*Instructions for the task*. Quote the data verbatim, starting at the line containing "Select the fastapi-course repository option" and ending at the line containing "point(696,687)".

*Entries shown*.
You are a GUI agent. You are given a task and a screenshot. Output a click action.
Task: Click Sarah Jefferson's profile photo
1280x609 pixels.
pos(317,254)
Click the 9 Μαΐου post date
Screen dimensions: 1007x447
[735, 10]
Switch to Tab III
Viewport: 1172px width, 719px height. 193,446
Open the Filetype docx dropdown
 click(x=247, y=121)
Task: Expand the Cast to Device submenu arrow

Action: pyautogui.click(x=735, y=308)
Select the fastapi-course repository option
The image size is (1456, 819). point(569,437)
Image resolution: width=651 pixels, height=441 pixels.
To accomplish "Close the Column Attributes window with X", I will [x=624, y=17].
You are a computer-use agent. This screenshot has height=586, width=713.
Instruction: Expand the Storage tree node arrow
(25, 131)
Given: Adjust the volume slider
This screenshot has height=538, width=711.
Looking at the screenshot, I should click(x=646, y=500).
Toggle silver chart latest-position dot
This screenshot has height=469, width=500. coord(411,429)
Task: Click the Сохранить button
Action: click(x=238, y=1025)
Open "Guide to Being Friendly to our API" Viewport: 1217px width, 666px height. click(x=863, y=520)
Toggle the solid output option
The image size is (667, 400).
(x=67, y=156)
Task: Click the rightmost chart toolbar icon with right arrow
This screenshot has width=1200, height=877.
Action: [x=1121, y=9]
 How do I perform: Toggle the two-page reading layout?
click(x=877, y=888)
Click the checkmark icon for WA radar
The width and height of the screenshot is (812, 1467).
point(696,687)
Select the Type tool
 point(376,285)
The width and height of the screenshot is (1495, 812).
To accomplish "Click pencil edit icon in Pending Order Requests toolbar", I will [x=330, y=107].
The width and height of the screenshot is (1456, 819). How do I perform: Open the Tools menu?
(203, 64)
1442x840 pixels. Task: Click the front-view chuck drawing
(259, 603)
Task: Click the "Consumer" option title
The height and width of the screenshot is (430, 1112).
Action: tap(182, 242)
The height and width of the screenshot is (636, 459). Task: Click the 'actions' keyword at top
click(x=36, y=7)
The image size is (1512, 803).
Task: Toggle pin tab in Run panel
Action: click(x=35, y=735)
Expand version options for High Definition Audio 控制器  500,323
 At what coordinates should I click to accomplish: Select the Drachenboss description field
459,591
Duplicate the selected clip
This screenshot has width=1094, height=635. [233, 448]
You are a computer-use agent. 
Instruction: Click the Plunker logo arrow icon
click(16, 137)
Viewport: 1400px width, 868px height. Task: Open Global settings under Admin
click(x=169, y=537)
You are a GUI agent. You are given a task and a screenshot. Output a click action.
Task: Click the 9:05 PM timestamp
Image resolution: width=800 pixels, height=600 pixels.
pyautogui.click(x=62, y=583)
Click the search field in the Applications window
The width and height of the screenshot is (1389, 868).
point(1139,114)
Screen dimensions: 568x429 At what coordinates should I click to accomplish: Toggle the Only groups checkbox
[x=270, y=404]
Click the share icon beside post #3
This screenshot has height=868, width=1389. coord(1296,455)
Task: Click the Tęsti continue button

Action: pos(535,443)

*Result for this exercise*.
Select the fastapi-course repository option
The image size is (1456, 819). point(569,437)
Image resolution: width=651 pixels, height=441 pixels.
To accomplish "Close the Column Attributes window with X", I will [x=624, y=17].
You are a computer-use agent. This screenshot has height=586, width=713.
Instruction: Expand the Storage tree node arrow
(25, 131)
Given: Adjust the volume slider
This screenshot has height=538, width=711.
Looking at the screenshot, I should click(x=646, y=500).
Toggle silver chart latest-position dot
This screenshot has height=469, width=500. coord(411,429)
Task: Click the Сохранить button
Action: click(x=238, y=1025)
Open "Guide to Being Friendly to our API" Viewport: 1217px width, 666px height. click(x=863, y=520)
Toggle the solid output option
The image size is (667, 400).
(x=67, y=156)
Task: Click the rightmost chart toolbar icon with right arrow
This screenshot has width=1200, height=877.
Action: [x=1121, y=9]
 How do I perform: Toggle the two-page reading layout?
click(x=877, y=888)
Click the checkmark icon for WA radar
The width and height of the screenshot is (812, 1467).
point(696,687)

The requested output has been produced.